Since electronic medical records (EMR) have become prevalent, there has been concern whether documentation in the patient record accurately reflects medical necessity and the services provided. When I started working in the healthcare setting, we always told providers, “Not documented, not done.” Now, when I review a chart note, the question I have to ask myself is, “There is documentation, but was it done, today?” With the ability to import previously gathered information into the current note with just a few clicks, it’s possible that the information wasn’t reviewed at that specific encounter.
A particular area of concern is the use of templates in the EMR. With providers’ patient volume requirements increasing, templates have become a timesaving feature used by many providers. But, this tool can become a trap leading to a poorly documented note. Educating providers to thoroughly review with the patient information contained in the patient’s template, at each use, is paramount. The provider should clearly document that information obtained at a previous visit was reviewed with the patient at the present encounter, and note changes, as appropriate. This should alleviate concerns that the provider is misusing the features the EMR offers.

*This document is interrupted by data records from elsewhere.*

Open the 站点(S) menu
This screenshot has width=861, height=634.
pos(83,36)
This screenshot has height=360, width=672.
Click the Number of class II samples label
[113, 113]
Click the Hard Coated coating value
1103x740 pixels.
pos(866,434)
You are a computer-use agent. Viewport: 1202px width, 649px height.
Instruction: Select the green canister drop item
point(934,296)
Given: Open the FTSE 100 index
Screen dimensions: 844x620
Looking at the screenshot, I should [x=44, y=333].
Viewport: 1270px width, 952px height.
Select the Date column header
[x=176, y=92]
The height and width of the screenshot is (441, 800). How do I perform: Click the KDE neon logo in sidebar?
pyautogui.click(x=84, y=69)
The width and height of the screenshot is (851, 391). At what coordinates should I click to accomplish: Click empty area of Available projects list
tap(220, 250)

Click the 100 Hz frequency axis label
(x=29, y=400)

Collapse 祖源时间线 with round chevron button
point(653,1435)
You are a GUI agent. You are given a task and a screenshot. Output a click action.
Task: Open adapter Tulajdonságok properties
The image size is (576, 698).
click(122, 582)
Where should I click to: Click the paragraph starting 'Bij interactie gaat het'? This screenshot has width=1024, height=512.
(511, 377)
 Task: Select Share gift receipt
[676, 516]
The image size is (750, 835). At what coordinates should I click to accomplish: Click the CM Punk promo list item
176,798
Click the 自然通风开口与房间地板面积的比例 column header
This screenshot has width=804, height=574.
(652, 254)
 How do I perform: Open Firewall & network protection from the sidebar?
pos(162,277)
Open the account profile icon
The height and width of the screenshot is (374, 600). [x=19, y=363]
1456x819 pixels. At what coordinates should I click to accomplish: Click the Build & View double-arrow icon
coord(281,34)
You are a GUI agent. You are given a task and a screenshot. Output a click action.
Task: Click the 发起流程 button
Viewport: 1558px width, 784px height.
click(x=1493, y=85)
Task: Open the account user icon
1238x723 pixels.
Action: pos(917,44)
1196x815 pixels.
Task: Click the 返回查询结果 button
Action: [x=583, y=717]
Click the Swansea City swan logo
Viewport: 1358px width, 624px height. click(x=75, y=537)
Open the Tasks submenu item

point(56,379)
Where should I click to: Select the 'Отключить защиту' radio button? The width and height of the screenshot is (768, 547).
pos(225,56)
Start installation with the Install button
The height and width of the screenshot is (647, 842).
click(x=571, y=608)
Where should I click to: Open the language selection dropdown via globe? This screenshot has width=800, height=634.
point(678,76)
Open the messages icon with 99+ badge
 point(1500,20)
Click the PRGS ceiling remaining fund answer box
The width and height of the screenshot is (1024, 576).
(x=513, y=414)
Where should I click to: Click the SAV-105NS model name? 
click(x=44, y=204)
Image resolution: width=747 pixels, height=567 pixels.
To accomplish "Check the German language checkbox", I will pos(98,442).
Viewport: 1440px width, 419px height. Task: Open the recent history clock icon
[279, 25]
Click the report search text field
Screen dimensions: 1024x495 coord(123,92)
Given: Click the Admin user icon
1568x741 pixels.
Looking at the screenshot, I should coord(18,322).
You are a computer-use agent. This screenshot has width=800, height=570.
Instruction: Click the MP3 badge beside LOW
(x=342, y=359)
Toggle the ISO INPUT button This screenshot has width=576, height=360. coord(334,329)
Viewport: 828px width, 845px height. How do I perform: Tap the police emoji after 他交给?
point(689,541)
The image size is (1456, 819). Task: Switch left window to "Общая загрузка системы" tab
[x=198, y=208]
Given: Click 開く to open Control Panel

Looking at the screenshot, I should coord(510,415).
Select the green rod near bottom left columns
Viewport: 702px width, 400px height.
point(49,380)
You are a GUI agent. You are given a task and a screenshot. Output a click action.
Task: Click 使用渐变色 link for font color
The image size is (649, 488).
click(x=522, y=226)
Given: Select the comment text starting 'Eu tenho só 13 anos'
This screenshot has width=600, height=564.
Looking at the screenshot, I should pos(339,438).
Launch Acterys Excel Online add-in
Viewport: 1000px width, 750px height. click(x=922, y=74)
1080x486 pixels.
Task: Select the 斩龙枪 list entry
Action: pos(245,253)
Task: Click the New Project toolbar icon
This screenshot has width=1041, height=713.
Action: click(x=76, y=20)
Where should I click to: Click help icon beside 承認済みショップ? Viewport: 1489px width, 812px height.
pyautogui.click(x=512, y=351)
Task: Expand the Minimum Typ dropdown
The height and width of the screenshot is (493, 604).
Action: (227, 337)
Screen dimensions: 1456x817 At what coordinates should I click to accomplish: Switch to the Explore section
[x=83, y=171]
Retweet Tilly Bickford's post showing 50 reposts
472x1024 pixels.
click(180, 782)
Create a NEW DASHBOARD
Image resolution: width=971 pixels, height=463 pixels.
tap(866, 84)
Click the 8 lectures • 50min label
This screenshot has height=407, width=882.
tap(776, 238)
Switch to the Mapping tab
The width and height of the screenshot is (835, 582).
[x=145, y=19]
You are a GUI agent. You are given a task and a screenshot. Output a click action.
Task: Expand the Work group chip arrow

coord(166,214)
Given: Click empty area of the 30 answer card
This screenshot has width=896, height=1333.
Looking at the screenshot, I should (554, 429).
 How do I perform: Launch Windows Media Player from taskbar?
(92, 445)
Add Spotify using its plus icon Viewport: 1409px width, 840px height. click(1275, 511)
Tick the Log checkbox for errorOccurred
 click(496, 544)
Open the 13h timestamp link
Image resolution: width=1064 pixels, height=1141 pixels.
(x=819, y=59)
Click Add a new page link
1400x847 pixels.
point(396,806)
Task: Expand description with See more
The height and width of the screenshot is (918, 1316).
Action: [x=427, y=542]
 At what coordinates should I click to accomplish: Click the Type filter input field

Information pulled from one patient encounter to the next often contains past medical, family, and social history along with review of systems. Sometimes, the templated information will contain data that is in direct conflict with the patient’s presenting problem. Without the provider’s review of the automatically populated information, the accuracy of the note could possibly be compromised, and—most importantly—patient care could be negatively affected.
Because medical necessity is the driving force behind the billable level of service, provided templates can be cumbersome. Often, templates include every possible exam element. The provider is faced with the task of reviewing and amending each element and removing the inappropriate ones. Often, much of an exam is not relevant to the patient’s chief complaint. Removing and or modifying the templated information for each encounter may take more of a provider’s time than if he or she had not used a template.
Another concern with the electronic medical record is that the provider can easily pull in previous diagnoses. There are times when the patient’s chronic conditions are relevant to a particular date of service, and there are times when they are not. If the provider uses the coding feature offered by some electronic systems and makes a wrong click of the mouse, the provider can falsely inflate the level of service.
Practices need to review whether the use of features offered by their practice management system can be beneficial to the provider—and if so, how extensive the use should be. Those of us in healthcare support positions play an important part in educating our providers on all of the tools that are at their disposal, and how to best use them.